Stockholm (taz) – Genau wie in Deutschland war die Benzinsteuererhöhung in Schweden vor einem Jahr vor allem dafür gedacht, die Staatskasse aufzufüllen: 35 Pfennig pro Liter mehr mußten die Autofahrerinnen fortan berappen – knapp 2 DM kostet der Sprit seither. Doch darf als Nebenwirkung auch die Umwelt Luft holen. 371 Millionen Liter wurden binnen eines Jahres weniger verkauft, das sind ganze 6,3 Prozent. Damit kam es zu einem Verkaufseinbruch ohne Beispiel, seit Autos auf Schwedens Straßen fahren.

Tommy Nordin, Vorsitzender des Schwedischen Petroleuminstituts, der Branchenorganisation der Ölfirmen, sieht tiefrote Bilanzzahlen heraufziehen: „Das ist sehr schwer für unsere Firmen. Gerade jetzt, wo die teuren Investitionen zur Rückführung der beim Tanken entstehenden Gase in die Lagertanks stattfinden müssen.“ Die Klagen können der Umwelt recht sein: Rote Zahlen werden über kurz oder lang zu neuen Benzinpreiserhöhungen und möglicherweise weiter sinkendem Verbrauch führen.
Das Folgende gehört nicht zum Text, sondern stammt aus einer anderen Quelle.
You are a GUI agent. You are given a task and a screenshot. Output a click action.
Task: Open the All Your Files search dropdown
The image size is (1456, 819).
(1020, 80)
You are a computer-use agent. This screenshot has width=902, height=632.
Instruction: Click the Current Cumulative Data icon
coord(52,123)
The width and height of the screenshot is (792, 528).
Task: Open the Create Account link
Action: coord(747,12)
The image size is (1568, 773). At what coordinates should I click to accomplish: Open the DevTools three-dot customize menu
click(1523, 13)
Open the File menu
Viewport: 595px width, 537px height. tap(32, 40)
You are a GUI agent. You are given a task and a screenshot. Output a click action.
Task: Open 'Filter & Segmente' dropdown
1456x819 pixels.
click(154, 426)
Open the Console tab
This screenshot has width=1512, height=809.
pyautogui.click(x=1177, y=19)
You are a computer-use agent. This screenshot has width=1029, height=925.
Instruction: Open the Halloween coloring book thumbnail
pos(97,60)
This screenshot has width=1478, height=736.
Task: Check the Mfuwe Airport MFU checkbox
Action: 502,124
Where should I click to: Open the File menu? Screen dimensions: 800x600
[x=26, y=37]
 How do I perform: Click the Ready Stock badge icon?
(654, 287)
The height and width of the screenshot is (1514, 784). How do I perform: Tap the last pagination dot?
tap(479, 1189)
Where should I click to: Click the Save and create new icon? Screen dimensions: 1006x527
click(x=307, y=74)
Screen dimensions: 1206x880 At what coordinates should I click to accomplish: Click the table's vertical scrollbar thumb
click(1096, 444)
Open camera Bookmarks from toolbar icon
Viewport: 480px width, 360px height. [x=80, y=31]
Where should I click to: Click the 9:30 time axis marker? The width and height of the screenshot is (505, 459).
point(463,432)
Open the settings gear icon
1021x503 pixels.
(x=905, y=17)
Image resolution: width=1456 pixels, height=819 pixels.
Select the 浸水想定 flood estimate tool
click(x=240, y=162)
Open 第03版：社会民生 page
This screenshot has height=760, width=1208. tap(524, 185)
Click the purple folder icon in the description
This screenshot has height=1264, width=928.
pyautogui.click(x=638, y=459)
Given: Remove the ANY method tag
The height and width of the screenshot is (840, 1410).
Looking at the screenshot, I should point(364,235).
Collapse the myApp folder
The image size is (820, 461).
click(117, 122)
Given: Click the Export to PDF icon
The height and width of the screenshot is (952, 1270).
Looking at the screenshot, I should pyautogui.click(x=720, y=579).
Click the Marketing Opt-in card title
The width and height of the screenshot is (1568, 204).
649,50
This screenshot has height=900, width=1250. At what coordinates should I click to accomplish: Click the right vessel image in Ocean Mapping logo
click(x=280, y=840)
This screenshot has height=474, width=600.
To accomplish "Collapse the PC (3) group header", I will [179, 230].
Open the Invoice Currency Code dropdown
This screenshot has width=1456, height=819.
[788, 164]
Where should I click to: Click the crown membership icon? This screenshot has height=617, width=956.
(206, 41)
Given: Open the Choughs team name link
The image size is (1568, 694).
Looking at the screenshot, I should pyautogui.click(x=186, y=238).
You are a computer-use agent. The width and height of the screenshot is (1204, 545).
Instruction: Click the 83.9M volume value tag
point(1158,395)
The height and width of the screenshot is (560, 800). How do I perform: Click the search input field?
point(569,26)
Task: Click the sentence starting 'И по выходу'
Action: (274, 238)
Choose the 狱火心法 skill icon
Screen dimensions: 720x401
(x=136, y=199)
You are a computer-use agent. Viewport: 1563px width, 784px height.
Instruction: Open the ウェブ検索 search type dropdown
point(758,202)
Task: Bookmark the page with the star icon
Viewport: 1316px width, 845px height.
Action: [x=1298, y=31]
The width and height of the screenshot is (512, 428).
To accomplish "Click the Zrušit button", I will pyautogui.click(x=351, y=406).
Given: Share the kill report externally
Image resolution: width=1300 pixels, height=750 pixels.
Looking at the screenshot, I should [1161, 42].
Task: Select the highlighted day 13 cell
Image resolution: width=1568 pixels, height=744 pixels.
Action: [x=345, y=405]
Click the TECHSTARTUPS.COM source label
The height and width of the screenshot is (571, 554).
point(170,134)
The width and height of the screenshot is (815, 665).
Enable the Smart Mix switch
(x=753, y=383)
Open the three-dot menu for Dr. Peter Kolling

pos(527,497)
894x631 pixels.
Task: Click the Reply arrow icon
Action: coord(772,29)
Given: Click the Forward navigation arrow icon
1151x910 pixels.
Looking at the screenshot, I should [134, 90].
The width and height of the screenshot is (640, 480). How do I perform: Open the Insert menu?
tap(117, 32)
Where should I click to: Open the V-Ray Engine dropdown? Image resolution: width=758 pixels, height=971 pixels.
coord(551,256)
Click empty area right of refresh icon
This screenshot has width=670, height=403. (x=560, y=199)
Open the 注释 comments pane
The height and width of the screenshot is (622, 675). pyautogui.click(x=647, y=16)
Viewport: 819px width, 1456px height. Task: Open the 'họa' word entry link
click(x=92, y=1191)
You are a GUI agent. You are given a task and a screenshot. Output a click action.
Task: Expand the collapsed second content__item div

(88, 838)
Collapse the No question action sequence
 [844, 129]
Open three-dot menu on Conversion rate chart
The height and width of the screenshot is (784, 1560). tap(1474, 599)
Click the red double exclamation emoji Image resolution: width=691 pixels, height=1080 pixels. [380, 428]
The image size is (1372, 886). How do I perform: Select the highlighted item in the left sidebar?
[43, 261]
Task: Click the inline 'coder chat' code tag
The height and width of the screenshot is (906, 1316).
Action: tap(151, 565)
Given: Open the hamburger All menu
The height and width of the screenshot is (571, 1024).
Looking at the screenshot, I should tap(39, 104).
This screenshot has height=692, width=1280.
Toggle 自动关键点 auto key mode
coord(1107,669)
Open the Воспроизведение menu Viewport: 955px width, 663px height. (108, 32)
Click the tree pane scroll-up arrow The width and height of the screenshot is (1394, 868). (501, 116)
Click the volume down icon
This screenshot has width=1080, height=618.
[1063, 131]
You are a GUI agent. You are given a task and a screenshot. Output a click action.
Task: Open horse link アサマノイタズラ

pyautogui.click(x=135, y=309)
Untersuchungen, die beim Wege- und Verkehrsinstitut in Linköpping gemacht wurden, belegen, daß der Minderverbrauch nur zu einem geringen Teil mit der schwedischen Wirtschaftsflaute zu tun hat. Es ist das Privatauto in den Städten, das immer öfter stehen gelassen wird, weil sich aufgrund der hohen Benzinpreise ein Verzicht auf unnötiges Herumkutschieren am deutlichsten in der Haushaltskasse niederschlägt: Einmal weniger getankt gibt eine Ersparnis von ungefähr 100 DM. Eine Monatskarte für den öffentlichen Nahverkehr kostet fast durchweg wesentlich weniger als eine so gesparte Tankfüllung.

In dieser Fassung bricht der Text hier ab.